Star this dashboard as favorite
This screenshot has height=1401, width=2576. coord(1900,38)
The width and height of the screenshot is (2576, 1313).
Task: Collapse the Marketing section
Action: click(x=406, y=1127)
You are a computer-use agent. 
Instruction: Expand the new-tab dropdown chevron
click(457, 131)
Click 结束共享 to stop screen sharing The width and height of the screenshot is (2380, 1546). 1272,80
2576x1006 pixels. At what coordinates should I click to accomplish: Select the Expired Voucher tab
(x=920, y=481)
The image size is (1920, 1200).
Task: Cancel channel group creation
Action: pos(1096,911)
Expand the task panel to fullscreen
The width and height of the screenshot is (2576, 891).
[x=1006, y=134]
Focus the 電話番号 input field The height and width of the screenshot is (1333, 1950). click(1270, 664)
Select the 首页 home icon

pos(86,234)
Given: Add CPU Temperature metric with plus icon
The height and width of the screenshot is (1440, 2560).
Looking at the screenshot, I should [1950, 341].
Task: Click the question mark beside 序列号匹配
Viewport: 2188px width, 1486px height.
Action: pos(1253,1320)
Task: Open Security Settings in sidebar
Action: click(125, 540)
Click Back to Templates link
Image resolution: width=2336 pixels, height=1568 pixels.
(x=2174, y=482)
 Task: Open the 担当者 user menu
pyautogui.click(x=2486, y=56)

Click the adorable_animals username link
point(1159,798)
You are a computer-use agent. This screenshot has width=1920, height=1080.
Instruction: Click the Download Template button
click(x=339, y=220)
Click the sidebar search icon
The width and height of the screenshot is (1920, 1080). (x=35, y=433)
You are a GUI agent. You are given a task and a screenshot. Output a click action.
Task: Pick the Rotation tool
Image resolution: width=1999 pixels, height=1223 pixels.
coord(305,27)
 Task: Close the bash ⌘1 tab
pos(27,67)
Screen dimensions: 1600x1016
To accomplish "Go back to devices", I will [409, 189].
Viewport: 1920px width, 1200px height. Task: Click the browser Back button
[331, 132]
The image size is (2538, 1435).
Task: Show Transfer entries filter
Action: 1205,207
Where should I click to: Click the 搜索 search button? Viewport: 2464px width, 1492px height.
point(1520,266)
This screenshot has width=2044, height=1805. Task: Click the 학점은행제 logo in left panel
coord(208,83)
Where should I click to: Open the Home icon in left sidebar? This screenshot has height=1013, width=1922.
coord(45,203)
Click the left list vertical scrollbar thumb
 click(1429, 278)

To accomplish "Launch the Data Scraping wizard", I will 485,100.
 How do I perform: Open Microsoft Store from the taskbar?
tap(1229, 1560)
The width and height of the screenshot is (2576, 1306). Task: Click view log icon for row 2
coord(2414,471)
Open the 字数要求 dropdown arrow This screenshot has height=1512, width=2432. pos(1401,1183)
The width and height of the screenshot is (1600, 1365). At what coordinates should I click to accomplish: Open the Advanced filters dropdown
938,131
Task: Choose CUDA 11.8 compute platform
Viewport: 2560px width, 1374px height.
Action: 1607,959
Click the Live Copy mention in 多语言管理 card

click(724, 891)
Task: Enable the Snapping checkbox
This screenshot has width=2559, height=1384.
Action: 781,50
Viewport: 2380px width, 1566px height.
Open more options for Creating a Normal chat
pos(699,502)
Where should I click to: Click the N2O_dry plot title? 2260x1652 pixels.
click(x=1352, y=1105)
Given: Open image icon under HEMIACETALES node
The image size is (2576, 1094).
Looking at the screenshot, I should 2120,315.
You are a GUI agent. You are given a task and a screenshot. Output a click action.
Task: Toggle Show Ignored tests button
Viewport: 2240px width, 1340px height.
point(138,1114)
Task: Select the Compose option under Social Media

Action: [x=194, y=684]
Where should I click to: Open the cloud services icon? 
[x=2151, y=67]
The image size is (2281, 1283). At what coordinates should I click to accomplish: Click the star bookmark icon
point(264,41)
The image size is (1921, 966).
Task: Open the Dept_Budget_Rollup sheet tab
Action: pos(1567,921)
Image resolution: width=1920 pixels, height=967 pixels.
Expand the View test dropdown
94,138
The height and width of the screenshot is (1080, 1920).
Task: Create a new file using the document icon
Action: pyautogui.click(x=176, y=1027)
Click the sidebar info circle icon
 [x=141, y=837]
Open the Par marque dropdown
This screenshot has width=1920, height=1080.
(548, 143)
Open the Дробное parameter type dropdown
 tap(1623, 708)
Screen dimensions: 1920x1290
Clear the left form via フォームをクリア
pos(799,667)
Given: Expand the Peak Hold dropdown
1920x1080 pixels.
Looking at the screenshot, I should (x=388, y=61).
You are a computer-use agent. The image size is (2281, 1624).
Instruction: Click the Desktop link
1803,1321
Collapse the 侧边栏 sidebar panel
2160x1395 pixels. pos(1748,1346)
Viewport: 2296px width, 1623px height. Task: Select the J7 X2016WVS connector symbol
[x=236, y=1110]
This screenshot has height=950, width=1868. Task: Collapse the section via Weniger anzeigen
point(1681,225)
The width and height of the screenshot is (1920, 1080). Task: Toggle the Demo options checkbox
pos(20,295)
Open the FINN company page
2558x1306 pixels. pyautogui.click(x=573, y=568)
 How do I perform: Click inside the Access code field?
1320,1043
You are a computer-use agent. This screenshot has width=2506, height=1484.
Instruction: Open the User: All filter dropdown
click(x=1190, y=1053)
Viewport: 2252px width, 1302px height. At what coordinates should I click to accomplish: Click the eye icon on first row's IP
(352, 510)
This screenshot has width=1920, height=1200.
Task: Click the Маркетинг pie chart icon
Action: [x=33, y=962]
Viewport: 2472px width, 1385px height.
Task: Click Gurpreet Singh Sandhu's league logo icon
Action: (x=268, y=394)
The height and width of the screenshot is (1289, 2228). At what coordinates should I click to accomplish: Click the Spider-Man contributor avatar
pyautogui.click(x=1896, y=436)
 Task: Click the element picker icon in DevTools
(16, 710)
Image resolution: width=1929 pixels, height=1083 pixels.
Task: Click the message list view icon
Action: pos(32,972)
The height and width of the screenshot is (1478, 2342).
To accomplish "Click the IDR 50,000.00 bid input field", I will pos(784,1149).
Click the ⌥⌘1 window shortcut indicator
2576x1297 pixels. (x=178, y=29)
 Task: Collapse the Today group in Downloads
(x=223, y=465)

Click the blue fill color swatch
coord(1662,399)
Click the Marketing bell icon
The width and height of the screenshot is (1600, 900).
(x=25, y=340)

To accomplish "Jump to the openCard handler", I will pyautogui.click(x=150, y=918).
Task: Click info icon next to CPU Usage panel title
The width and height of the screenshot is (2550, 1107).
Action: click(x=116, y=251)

......

◆ **TRY IT**:
Exact repetition is required: return every record shown above.

◆ **WORKED SOLUTION**:
Star this dashboard as favorite
This screenshot has height=1401, width=2576. coord(1900,38)
The width and height of the screenshot is (2576, 1313).
Task: Collapse the Marketing section
Action: click(x=406, y=1127)
You are a computer-use agent. 
Instruction: Expand the new-tab dropdown chevron
click(457, 131)
Click 结束共享 to stop screen sharing The width and height of the screenshot is (2380, 1546). 1272,80
2576x1006 pixels. At what coordinates should I click to accomplish: Select the Expired Voucher tab
(x=920, y=481)
The image size is (1920, 1200).
Task: Cancel channel group creation
Action: pos(1096,911)
Expand the task panel to fullscreen
The width and height of the screenshot is (2576, 891).
[x=1006, y=134]
Focus the 電話番号 input field The height and width of the screenshot is (1333, 1950). click(1270, 664)
Select the 首页 home icon

pos(86,234)
Given: Add CPU Temperature metric with plus icon
The height and width of the screenshot is (1440, 2560).
Looking at the screenshot, I should [1950, 341].
Task: Click the question mark beside 序列号匹配
Viewport: 2188px width, 1486px height.
Action: pos(1253,1320)
Task: Open Security Settings in sidebar
Action: click(125, 540)
Click Back to Templates link
Image resolution: width=2336 pixels, height=1568 pixels.
(x=2174, y=482)
 Task: Open the 担当者 user menu
pyautogui.click(x=2486, y=56)

Click the adorable_animals username link
point(1159,798)
You are a computer-use agent. This screenshot has width=1920, height=1080.
Instruction: Click the Download Template button
click(x=339, y=220)
Click the sidebar search icon
The width and height of the screenshot is (1920, 1080). (x=35, y=433)
You are a GUI agent. You are given a task and a screenshot. Output a click action.
Task: Pick the Rotation tool
Image resolution: width=1999 pixels, height=1223 pixels.
coord(305,27)
 Task: Close the bash ⌘1 tab
pos(27,67)
Screen dimensions: 1600x1016
To accomplish "Go back to devices", I will [409, 189].
Viewport: 1920px width, 1200px height. Task: Click the browser Back button
[331, 132]
The image size is (2538, 1435).
Task: Show Transfer entries filter
Action: 1205,207
Where should I click to: Click the 搜索 search button? Viewport: 2464px width, 1492px height.
point(1520,266)
This screenshot has width=2044, height=1805. Task: Click the 학점은행제 logo in left panel
coord(208,83)
Where should I click to: Open the Home icon in left sidebar? This screenshot has height=1013, width=1922.
coord(45,203)
Click the left list vertical scrollbar thumb
 click(1429, 278)

To accomplish "Launch the Data Scraping wizard", I will 485,100.
 How do I perform: Open Microsoft Store from the taskbar?
tap(1229, 1560)
The width and height of the screenshot is (2576, 1306). Task: Click view log icon for row 2
coord(2414,471)
Open the 字数要求 dropdown arrow This screenshot has height=1512, width=2432. pos(1401,1183)
The width and height of the screenshot is (1600, 1365). At what coordinates should I click to accomplish: Open the Advanced filters dropdown
938,131
Task: Choose CUDA 11.8 compute platform
Viewport: 2560px width, 1374px height.
Action: 1607,959
Click the Live Copy mention in 多语言管理 card

click(724, 891)
Task: Enable the Snapping checkbox
This screenshot has width=2559, height=1384.
Action: 781,50
Viewport: 2380px width, 1566px height.
Open more options for Creating a Normal chat
pos(699,502)
Where should I click to: Click the N2O_dry plot title? 2260x1652 pixels.
click(x=1352, y=1105)
Given: Open image icon under HEMIACETALES node
The image size is (2576, 1094).
Looking at the screenshot, I should 2120,315.
You are a GUI agent. You are given a task and a screenshot. Output a click action.
Task: Toggle Show Ignored tests button
Viewport: 2240px width, 1340px height.
point(138,1114)
Task: Select the Compose option under Social Media

Action: [x=194, y=684]
Where should I click to: Open the cloud services icon? 
[x=2151, y=67]
The image size is (2281, 1283). At what coordinates should I click to accomplish: Click the star bookmark icon
point(264,41)
The image size is (1921, 966).
Task: Open the Dept_Budget_Rollup sheet tab
Action: pos(1567,921)
Image resolution: width=1920 pixels, height=967 pixels.
Expand the View test dropdown
94,138
The height and width of the screenshot is (1080, 1920).
Task: Create a new file using the document icon
Action: pyautogui.click(x=176, y=1027)
Click the sidebar info circle icon
 [x=141, y=837]
Open the Par marque dropdown
This screenshot has width=1920, height=1080.
(548, 143)
Open the Дробное parameter type dropdown
 tap(1623, 708)
Screen dimensions: 1920x1290
Clear the left form via フォームをクリア
pos(799,667)
Given: Expand the Peak Hold dropdown
1920x1080 pixels.
Looking at the screenshot, I should (x=388, y=61).
You are a computer-use agent. The image size is (2281, 1624).
Instruction: Click the Desktop link
1803,1321
Collapse the 侧边栏 sidebar panel
2160x1395 pixels. pos(1748,1346)
Viewport: 2296px width, 1623px height. Task: Select the J7 X2016WVS connector symbol
[x=236, y=1110]
This screenshot has height=950, width=1868. Task: Collapse the section via Weniger anzeigen
point(1681,225)
The width and height of the screenshot is (1920, 1080). Task: Toggle the Demo options checkbox
pos(20,295)
Open the FINN company page
2558x1306 pixels. pyautogui.click(x=573, y=568)
 How do I perform: Click inside the Access code field?
1320,1043
You are a computer-use agent. This screenshot has width=2506, height=1484.
Instruction: Open the User: All filter dropdown
click(x=1190, y=1053)
Viewport: 2252px width, 1302px height. At what coordinates should I click to accomplish: Click the eye icon on first row's IP
(352, 510)
This screenshot has width=1920, height=1200.
Task: Click the Маркетинг pie chart icon
Action: [x=33, y=962]
Viewport: 2472px width, 1385px height.
Task: Click Gurpreet Singh Sandhu's league logo icon
Action: (x=268, y=394)
The height and width of the screenshot is (1289, 2228). At what coordinates should I click to accomplish: Click the Spider-Man contributor avatar
pyautogui.click(x=1896, y=436)
 Task: Click the element picker icon in DevTools
(16, 710)
Image resolution: width=1929 pixels, height=1083 pixels.
Task: Click the message list view icon
Action: pos(32,972)
The height and width of the screenshot is (1478, 2342).
To accomplish "Click the IDR 50,000.00 bid input field", I will pos(784,1149).
Click the ⌥⌘1 window shortcut indicator
2576x1297 pixels. (x=178, y=29)
 Task: Collapse the Today group in Downloads
(x=223, y=465)

Click the blue fill color swatch
coord(1662,399)
Click the Marketing bell icon
The width and height of the screenshot is (1600, 900).
(x=25, y=340)

To accomplish "Jump to the openCard handler", I will pyautogui.click(x=150, y=918).
Task: Click info icon next to CPU Usage panel title
The width and height of the screenshot is (2550, 1107).
Action: click(x=116, y=251)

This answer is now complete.